■ **Extracted data**
Start of Block
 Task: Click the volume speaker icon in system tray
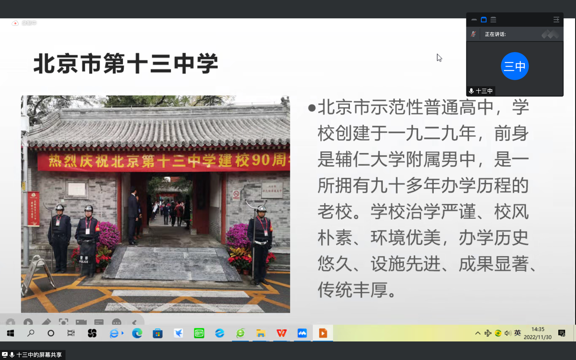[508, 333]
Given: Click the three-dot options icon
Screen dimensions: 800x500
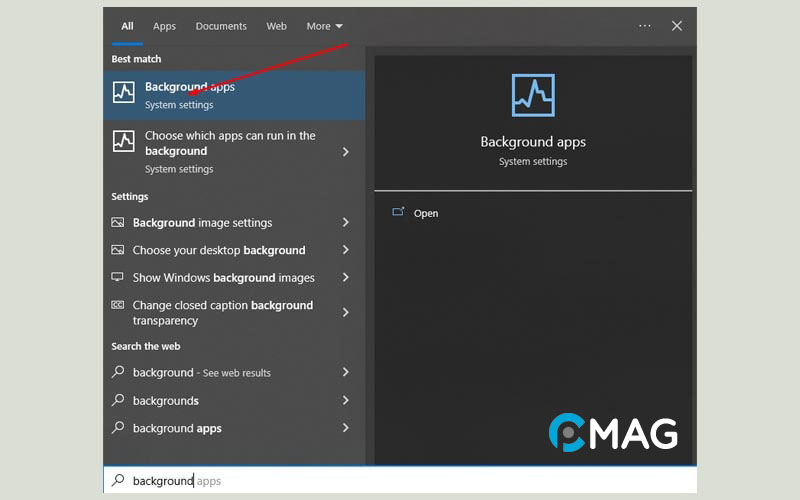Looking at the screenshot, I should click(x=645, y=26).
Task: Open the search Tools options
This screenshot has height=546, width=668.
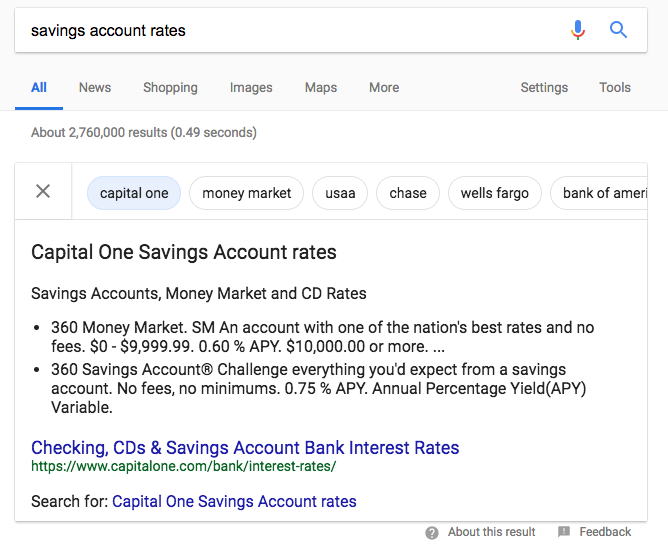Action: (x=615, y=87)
End of Block
Start of Block
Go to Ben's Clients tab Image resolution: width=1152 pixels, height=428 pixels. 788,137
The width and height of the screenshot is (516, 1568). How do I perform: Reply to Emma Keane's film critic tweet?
End of Block
Start of Block
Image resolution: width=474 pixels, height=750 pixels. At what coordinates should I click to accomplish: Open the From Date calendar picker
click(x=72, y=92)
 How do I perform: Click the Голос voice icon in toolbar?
End of Block
■ **The task**
Of the entries above, repeat exactly the lines between the line with "Go to Ben's" and the line with "The width and", inclusive, and no others.

■ **Expected answer**
Go to Ben's Clients tab Image resolution: width=1152 pixels, height=428 pixels. 788,137
The width and height of the screenshot is (516, 1568). How do I perform: Reply to Emma Keane's film critic tweet?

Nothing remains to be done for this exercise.